§ 指示
a: ネップについての文章を読み、次の問いに答えよ。
(i) ネップで穀物徴発の廃止に伴って導入されたのは何か。
(ii) 1920年春に全土に拡大したものは何か。
(iii) 1921年3月に水兵反乱がおきた要塞の名は何か。
b: ネップについての文章を、最後の文の後から書き継げ。

ネップとソ連の成立
1921年3月、第10回共産党大会は新経済政策(ネップ:戦時共産主義の放棄(・穀物徴発の廃止 → 食料(現物)税導入、・小農経営、小規模私企業の容認)、生産力回復)を採択した。
ネップとソ連の成立
戦争と戦時共産主義は農業や工業の生産の混乱や低下をもたらし、1921年には深刻な飢饉も生じた。とりわけ、中央ロシアの穀倉地帯の農民は穀物の強制徴発に不満を抱いて大反乱をおこすなど、20年春には農民反乱は全土に拡大した。1921年初頭の大寒波のなかで大都市は深刻な燃料不足と食糧難に陥り、3月にはクロンシュタット要塞 Kronshtadt で水兵反乱がおきた(クロンシュタットの水兵反乱)。また、中央から地方に垂直的に指令が下されるシステムにも不満がつのっていった。このためレーニンは、国内の反革命政権はほぼ制圧され、干渉軍も撤退して戦争終結にめどがたった1921年春 ❶ に政策の転換をはかった。

§ 提供資料
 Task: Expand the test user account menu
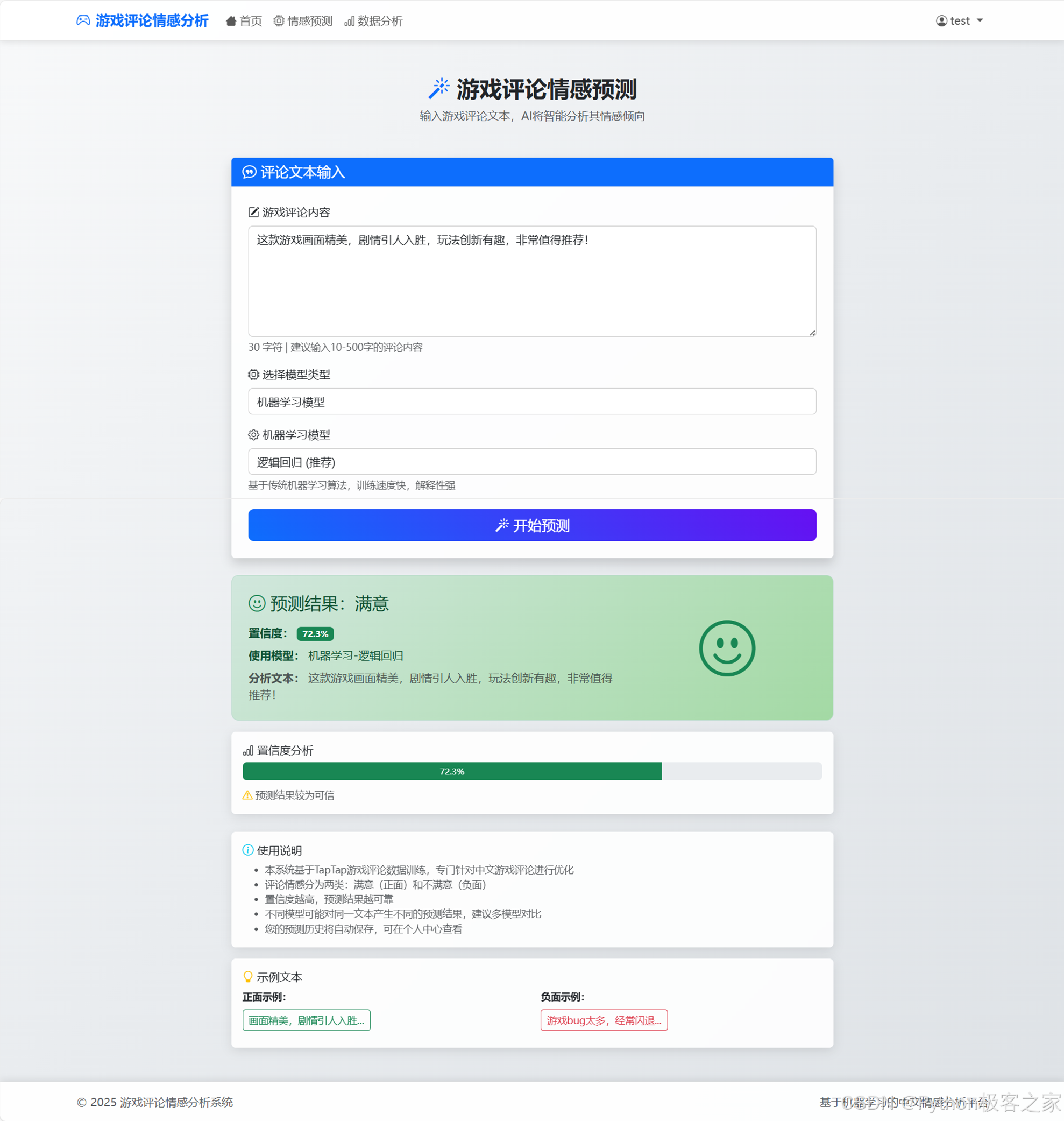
--
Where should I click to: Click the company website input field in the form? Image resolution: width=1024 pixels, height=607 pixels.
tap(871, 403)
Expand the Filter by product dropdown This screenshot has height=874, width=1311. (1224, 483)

§ 解答
a:
(i) 食料(現物)税
(ii) 農民反乱
(iii) クロンシュタット要塞

b:
21年3月、第10回共産党大会は新経済政策(ネップ NEP)を採択した。この政策は、穀物徴発をやめて、農民に現物税納入後の余剰穀物の自由販売を認めた。また、中小企業の私的営業を許し、国家管理のもとにおかれた重要企業・国有企業には独立採算制を導入した。これは、一定の範囲で資本主義的な営業や市場経済を活性化させて生産活動を促した。国民経済は回復にむかい、まもなく生産は戦前の水準に達した。この間、ロシアのほかに旧ロシア帝国内に3カ国のソヴィエト共和国が樹立され、1922年末ロシア・ウクライナ・ベラルーシ(白ロシア)・ザカフカースの4ソヴィエト共和国は連合してソヴィエト社会主義共和国連邦を結成し、24年1月には新憲法が公布された。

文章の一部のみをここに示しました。